Insieme all’annuale edizione di Fashion Graduate Italia ritornano le passerelle per i giovani visionari dell’industria dell’alta moda, provenienti dalle più importanti accademie di fashion e design di tutto il mondo.
Brasile, Giappone, Canada, Corea del Sud e Italia si raccontano così attraverso le creazioni di studenti internazionali e di rara abilità, a cui è stato riservato lo spazio dello Base Milano per tre intere giornate di fashion shows e sfilate.
Dal 24 al 26 ottobre, infatti, Fashion Graduate Italia ha dato la possibilità a numerosi talenti di dare sfogo alla propria creatività in un contesto d’eccellenza: l’evento, organizzato dalla Piattaforma Sistema Formativo Moda Ente del Terzo Settore (ETS), ha acquisito una tale importanza da guadagnarsi il patrocinio del Comune di Milano e della Regione Lombardia.
Secondo Vogue Italia, tre stilisti, in particolare, si sarebbero distinti grazie alle loro prospettive uniche, che ci permettono di sbirciare in quella che potrebbe essere la moda del futuro.
La prima è Cecilia Colca, studentessa all’Istituto Modartech di Pisa, che in passerella ha rappresentato quella fase ibrida divisa tra infanzia e mondo adulto che tutti i Millennials e Gen Z hanno imparato a conoscere: la sua collezione, Naiveness, si compone di silhouette austere e sobrie ed elementi tipicamente bambineschi come giocattoli, colori accesi e ricami che volutamente ricordano gli scarabocchi e le scritte che si potrebbero trovare nelle aule di un asilo o di una scuola elementare.

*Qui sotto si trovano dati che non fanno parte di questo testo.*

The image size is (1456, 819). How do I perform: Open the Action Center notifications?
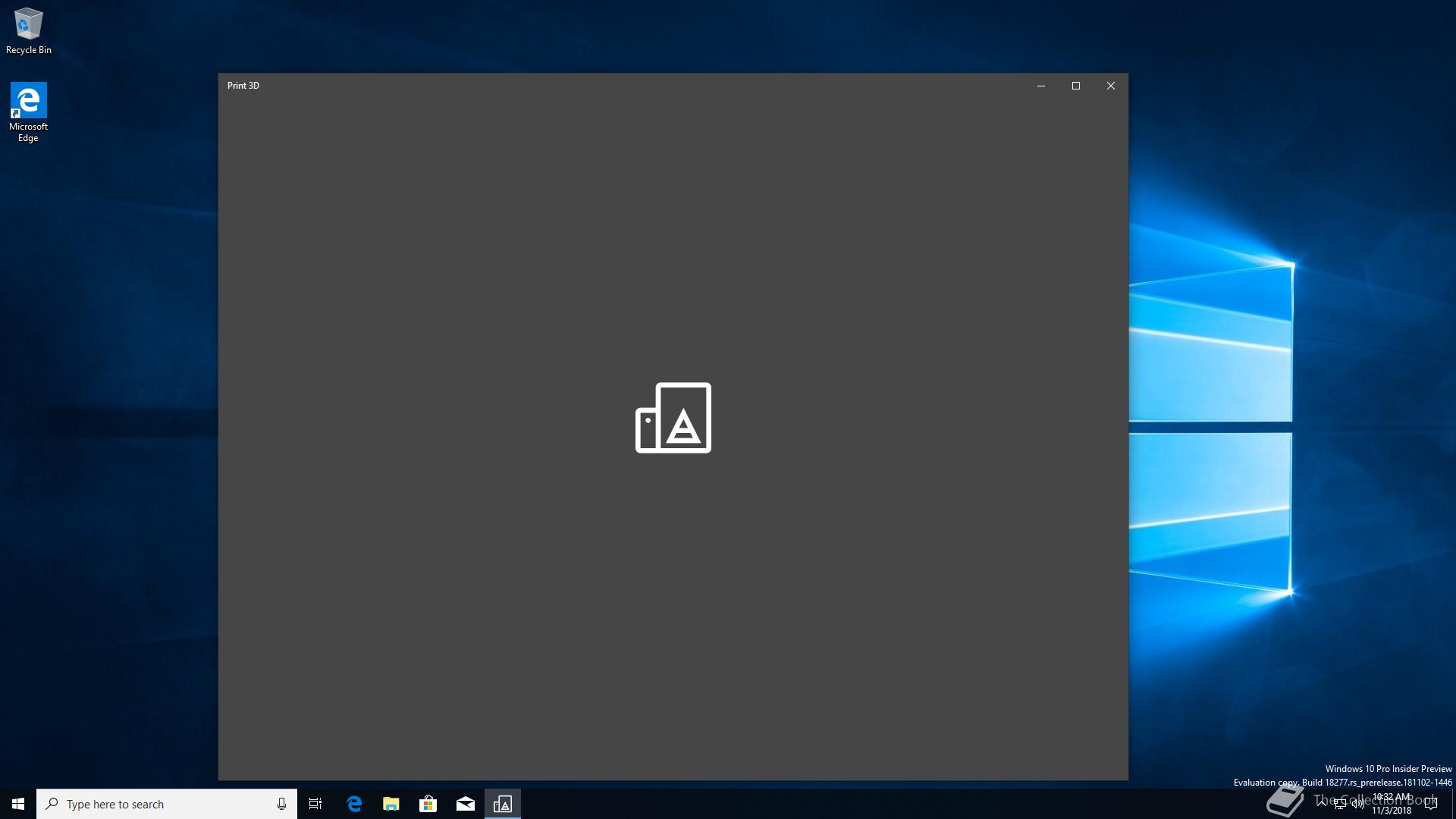(1431, 804)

Segue, poi, la linea Performing a ritual di Gabriele Fabris, ispirata al film Il colore del melograno e concentrata sulla dualità maschile-femminile, in tutte le sue combinazioni possibili: il giovane designer, formatosi all’Istituto Secoli di Novara, propone così una serie di abiti delicati, in cui è la ripetizione di geometrie insieme a contrasti di colori e tessuti a plasmare il corpo dei modelli; dettagli surreali e puramente artistici, poi, spingono i limiti dell’alta sartoria, sfiorando la performance art.
Vogue, infine, sceglie il designer portoricano Tomas Joel Lara Muñoz, che ha omaggiato il proprio paese d’origine con la collezione Jibaro, termine utilizzato a Porto Rico per indicare un mezzadro impiegato nella lavorazione della canna da zucchero, la cui figura è iconicamente associata a un copricapo tradizionale. Proprio questo accessorio ha ispirato Muñoz, la cui prospettiva artistica esplora il rapporto tra moda e tempo, soffermandosi sui segni di usura che potrebbero segnare i capi più longevi e utilizzati.